▶ **Exercise directions**:
Only a number is wanted here: how many lines in the entries below contain the word "text".

▶ **Stored items from a collection**:

▼

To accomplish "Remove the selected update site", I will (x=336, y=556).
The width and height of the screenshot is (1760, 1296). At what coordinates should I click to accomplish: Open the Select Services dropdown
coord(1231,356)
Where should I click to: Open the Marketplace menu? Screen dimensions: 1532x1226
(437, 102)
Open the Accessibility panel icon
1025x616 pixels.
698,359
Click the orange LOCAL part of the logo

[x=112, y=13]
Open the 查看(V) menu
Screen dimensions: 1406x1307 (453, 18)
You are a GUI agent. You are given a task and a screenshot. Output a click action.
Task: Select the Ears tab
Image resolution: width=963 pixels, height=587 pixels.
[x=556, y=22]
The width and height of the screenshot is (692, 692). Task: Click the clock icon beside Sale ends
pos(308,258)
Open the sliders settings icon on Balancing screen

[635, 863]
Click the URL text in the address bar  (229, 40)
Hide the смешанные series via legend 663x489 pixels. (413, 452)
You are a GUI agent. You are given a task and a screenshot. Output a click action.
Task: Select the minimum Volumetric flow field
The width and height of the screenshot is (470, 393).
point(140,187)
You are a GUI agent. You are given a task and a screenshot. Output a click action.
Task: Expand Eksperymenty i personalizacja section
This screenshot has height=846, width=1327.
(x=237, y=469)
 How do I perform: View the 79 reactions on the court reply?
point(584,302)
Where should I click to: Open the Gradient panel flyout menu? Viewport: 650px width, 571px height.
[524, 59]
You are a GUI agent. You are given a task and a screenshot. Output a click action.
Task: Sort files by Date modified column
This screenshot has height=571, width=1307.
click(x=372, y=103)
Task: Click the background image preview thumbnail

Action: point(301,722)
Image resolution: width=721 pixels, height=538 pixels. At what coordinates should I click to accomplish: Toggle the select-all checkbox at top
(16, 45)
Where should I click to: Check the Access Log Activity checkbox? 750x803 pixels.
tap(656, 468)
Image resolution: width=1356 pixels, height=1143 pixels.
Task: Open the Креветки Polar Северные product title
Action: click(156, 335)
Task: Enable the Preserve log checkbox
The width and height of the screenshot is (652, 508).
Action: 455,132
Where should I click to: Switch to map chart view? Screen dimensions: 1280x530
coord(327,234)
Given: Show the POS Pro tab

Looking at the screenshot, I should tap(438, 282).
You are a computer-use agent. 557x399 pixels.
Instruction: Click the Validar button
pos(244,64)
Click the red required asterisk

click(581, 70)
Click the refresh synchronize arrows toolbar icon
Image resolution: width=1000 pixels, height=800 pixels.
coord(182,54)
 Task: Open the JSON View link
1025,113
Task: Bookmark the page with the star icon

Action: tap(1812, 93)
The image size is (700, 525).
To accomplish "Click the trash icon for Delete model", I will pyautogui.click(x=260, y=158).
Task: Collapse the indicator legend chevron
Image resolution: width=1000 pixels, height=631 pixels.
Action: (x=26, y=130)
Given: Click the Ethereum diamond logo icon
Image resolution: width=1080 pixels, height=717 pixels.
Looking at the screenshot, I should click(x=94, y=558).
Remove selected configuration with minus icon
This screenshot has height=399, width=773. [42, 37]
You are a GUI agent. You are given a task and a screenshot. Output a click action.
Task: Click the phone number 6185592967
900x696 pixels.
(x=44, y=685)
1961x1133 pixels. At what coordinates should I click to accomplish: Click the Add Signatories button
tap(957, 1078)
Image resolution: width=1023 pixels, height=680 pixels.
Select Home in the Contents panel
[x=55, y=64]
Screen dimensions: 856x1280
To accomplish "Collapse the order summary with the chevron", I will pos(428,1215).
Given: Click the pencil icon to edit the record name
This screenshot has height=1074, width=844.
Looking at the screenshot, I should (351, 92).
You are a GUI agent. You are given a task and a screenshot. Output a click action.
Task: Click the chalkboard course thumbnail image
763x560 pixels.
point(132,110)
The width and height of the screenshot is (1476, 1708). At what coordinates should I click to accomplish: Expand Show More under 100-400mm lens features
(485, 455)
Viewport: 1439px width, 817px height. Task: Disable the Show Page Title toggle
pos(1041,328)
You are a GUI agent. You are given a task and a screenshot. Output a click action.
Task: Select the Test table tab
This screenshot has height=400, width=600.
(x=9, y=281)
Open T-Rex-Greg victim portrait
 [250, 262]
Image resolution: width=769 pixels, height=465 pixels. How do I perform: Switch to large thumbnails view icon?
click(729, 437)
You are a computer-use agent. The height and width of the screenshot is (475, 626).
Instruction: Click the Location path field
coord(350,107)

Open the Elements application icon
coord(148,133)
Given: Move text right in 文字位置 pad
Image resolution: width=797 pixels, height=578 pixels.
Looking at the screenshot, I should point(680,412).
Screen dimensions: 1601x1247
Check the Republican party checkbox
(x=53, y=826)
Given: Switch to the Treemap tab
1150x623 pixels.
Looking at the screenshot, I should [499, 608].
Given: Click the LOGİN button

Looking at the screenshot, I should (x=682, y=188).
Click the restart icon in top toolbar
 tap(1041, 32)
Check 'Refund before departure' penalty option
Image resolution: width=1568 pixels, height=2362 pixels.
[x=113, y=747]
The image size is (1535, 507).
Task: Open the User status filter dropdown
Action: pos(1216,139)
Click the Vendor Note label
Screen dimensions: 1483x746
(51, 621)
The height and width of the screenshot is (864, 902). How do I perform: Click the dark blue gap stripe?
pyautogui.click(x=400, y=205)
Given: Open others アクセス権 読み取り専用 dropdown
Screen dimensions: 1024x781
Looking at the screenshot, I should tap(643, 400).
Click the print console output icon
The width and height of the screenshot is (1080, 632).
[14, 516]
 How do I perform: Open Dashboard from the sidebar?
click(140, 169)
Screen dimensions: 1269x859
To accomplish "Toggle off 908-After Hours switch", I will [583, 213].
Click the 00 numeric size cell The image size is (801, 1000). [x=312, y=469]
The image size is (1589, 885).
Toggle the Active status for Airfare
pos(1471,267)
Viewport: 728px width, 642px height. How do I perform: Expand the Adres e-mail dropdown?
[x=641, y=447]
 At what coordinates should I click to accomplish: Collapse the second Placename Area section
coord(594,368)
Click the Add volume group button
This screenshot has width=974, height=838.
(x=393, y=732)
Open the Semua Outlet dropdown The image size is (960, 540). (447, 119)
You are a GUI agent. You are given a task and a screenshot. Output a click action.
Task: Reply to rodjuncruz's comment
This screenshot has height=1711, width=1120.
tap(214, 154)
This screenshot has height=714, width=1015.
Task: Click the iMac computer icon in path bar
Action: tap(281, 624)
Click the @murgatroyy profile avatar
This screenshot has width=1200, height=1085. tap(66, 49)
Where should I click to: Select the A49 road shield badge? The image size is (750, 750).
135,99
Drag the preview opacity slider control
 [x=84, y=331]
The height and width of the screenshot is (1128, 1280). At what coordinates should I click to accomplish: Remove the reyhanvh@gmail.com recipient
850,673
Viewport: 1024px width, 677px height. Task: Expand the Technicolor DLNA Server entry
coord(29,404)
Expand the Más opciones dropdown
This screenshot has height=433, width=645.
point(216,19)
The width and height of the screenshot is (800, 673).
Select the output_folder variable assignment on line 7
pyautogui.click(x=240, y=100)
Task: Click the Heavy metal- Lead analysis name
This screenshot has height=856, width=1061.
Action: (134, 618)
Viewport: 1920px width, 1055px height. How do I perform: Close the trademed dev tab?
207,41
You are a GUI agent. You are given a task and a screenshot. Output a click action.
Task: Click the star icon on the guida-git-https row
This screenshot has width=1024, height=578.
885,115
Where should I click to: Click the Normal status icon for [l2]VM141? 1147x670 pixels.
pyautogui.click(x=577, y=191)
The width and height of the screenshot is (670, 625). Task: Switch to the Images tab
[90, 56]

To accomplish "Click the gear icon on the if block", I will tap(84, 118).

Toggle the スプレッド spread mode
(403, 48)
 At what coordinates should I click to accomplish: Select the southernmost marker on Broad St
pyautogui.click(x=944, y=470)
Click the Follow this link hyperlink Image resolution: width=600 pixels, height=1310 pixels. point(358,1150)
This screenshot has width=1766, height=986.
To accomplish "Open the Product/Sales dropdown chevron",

▲

▶ **Result for this exercise**:
2